Yesterday afternoon I found myself sitting on the floor of Books-A-Million. My objective was to purchase the literary lashing book my counselor-to-be recommended in order to deal with the recent break-up. Literally every time I see the cover, I cringe. The title is so dreadful. I *hate* the word hate. [However, only a 1/3 of the way in, it has already given me more insight than I could have ever imagined — more on that in another entry].

While navigating through the self-help aisle [although I noticed it isn’t called that anymore, they now sub-categorize it into the less judgmental phrases such as “Relationships” “New Age” and “Psychology”] I got bottle-necked in the astrological signs section. A friend recently told me about the Birthday Book, which describes people’s personality traits based on the actual day they were born vs. an entire month.
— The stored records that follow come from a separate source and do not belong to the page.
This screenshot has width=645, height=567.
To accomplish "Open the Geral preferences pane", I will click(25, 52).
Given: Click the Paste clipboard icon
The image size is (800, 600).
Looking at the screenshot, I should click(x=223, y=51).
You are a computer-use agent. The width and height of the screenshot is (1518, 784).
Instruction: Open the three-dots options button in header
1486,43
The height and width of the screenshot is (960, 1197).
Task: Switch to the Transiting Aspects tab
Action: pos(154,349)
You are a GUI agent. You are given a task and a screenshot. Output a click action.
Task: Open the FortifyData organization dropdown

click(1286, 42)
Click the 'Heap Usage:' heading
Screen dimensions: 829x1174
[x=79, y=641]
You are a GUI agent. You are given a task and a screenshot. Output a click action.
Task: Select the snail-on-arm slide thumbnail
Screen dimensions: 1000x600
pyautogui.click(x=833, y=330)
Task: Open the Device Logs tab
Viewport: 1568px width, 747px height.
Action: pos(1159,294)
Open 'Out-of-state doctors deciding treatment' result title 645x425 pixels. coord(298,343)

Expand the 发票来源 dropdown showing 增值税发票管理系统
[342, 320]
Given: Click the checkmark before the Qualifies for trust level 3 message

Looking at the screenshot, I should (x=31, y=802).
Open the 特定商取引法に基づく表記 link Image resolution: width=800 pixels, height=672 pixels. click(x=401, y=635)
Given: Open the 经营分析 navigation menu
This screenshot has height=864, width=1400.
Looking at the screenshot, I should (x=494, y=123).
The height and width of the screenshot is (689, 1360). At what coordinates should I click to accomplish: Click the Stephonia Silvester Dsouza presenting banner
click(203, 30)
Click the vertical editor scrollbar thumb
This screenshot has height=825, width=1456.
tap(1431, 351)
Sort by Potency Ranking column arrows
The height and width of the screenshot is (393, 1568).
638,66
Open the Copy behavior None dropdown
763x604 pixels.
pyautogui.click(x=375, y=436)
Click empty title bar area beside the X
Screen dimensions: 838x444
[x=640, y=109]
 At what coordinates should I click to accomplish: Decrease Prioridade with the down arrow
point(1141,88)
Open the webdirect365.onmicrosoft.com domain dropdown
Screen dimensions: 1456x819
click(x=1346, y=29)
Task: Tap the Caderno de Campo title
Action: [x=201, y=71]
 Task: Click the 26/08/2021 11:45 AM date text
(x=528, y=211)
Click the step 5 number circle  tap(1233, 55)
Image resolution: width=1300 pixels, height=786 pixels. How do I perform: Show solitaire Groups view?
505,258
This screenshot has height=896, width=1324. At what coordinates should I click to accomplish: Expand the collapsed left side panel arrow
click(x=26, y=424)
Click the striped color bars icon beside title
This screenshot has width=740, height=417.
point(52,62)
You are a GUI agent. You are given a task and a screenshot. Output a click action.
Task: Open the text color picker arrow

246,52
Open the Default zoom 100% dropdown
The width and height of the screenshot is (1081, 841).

Out of curiosity, I looked up my own & Mr. Ex’s anniversary of inception explanation. Then I scooped up a book on love signs…who is a compatible romantic match. This information didn’t come as a big shock, but our combined make-up was not that of Peanut Butter & Jelly; two opposing tastes & textures, but worked beautifully on the inside. We were more along the lines of sugar & spice…but it wasn’t nice.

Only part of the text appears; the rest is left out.